*WHAT YOU WILL DO*. Reproduce all the entries precisely.

*THE RECORDS*.
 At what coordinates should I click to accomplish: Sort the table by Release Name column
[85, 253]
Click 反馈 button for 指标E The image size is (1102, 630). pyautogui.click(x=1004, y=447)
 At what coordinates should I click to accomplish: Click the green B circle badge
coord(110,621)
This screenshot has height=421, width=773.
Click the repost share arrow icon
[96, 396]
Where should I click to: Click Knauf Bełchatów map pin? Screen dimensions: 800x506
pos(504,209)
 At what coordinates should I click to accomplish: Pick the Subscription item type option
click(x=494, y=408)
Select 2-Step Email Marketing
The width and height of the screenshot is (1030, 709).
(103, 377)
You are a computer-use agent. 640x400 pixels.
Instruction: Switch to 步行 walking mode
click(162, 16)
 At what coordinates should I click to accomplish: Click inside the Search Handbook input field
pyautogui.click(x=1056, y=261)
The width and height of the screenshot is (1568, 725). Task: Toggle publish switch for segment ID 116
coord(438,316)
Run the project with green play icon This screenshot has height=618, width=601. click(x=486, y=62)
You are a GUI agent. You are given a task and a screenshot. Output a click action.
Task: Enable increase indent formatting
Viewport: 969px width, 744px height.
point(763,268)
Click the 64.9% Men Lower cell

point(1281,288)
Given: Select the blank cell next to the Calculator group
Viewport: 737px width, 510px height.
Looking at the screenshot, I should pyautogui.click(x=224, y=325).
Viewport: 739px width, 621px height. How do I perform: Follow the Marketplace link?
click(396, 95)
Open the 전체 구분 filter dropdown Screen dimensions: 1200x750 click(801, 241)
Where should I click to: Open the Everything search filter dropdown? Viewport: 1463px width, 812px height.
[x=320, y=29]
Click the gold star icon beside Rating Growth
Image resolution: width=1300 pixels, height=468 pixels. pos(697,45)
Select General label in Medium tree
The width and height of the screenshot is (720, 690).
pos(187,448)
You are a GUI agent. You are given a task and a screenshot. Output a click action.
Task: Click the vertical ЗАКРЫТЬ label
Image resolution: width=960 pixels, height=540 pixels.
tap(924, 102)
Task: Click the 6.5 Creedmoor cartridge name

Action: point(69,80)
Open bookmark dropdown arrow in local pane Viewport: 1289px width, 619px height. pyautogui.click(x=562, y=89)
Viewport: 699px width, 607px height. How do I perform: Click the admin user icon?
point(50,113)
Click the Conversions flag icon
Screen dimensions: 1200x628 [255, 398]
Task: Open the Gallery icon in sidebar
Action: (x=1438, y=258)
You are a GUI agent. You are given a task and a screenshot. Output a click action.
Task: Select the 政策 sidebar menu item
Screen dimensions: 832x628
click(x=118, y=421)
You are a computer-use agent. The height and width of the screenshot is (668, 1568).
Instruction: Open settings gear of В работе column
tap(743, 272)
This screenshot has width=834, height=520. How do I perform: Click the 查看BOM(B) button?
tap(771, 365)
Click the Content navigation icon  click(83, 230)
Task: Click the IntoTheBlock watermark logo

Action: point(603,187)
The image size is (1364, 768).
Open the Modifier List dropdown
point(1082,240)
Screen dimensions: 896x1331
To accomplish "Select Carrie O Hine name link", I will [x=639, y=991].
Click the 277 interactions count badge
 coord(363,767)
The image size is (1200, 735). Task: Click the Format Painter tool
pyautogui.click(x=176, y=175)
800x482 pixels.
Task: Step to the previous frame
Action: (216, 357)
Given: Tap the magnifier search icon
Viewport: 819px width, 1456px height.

*EXERCISE OUTPUT*.
 At what coordinates should I click to accomplish: Sort the table by Release Name column
[85, 253]
Click 反馈 button for 指标E The image size is (1102, 630). pyautogui.click(x=1004, y=447)
 At what coordinates should I click to accomplish: Click the green B circle badge
coord(110,621)
This screenshot has height=421, width=773.
Click the repost share arrow icon
[96, 396]
Where should I click to: Click Knauf Bełchatów map pin? Screen dimensions: 800x506
pos(504,209)
 At what coordinates should I click to accomplish: Pick the Subscription item type option
click(x=494, y=408)
Select 2-Step Email Marketing
The width and height of the screenshot is (1030, 709).
(103, 377)
You are a computer-use agent. 640x400 pixels.
Instruction: Switch to 步行 walking mode
click(162, 16)
 At what coordinates should I click to accomplish: Click inside the Search Handbook input field
pyautogui.click(x=1056, y=261)
The width and height of the screenshot is (1568, 725). Task: Toggle publish switch for segment ID 116
coord(438,316)
Run the project with green play icon This screenshot has height=618, width=601. click(x=486, y=62)
You are a GUI agent. You are given a task and a screenshot. Output a click action.
Task: Enable increase indent formatting
Viewport: 969px width, 744px height.
point(763,268)
Click the 64.9% Men Lower cell

point(1281,288)
Given: Select the blank cell next to the Calculator group
Viewport: 737px width, 510px height.
Looking at the screenshot, I should pyautogui.click(x=224, y=325).
Viewport: 739px width, 621px height. How do I perform: Follow the Marketplace link?
click(396, 95)
Open the 전체 구분 filter dropdown Screen dimensions: 1200x750 click(801, 241)
Where should I click to: Open the Everything search filter dropdown? Viewport: 1463px width, 812px height.
[x=320, y=29]
Click the gold star icon beside Rating Growth
Image resolution: width=1300 pixels, height=468 pixels. pos(697,45)
Select General label in Medium tree
The width and height of the screenshot is (720, 690).
pos(187,448)
You are a GUI agent. You are given a task and a screenshot. Output a click action.
Task: Click the vertical ЗАКРЫТЬ label
Image resolution: width=960 pixels, height=540 pixels.
tap(924, 102)
Task: Click the 6.5 Creedmoor cartridge name

Action: point(69,80)
Open bookmark dropdown arrow in local pane Viewport: 1289px width, 619px height. pyautogui.click(x=562, y=89)
Viewport: 699px width, 607px height. How do I perform: Click the admin user icon?
point(50,113)
Click the Conversions flag icon
Screen dimensions: 1200x628 [255, 398]
Task: Open the Gallery icon in sidebar
Action: (x=1438, y=258)
You are a GUI agent. You are given a task and a screenshot. Output a click action.
Task: Select the 政策 sidebar menu item
Screen dimensions: 832x628
click(x=118, y=421)
You are a computer-use agent. The height and width of the screenshot is (668, 1568).
Instruction: Open settings gear of В работе column
tap(743, 272)
This screenshot has width=834, height=520. How do I perform: Click the 查看BOM(B) button?
tap(771, 365)
Click the Content navigation icon  click(83, 230)
Task: Click the IntoTheBlock watermark logo

Action: point(603,187)
The image size is (1364, 768).
Open the Modifier List dropdown
point(1082,240)
Screen dimensions: 896x1331
To accomplish "Select Carrie O Hine name link", I will [x=639, y=991].
Click the 277 interactions count badge
 coord(363,767)
The image size is (1200, 735). Task: Click the Format Painter tool
pyautogui.click(x=176, y=175)
800x482 pixels.
Task: Step to the previous frame
Action: (216, 357)
Given: Tap the magnifier search icon
Viewport: 819px width, 1456px height.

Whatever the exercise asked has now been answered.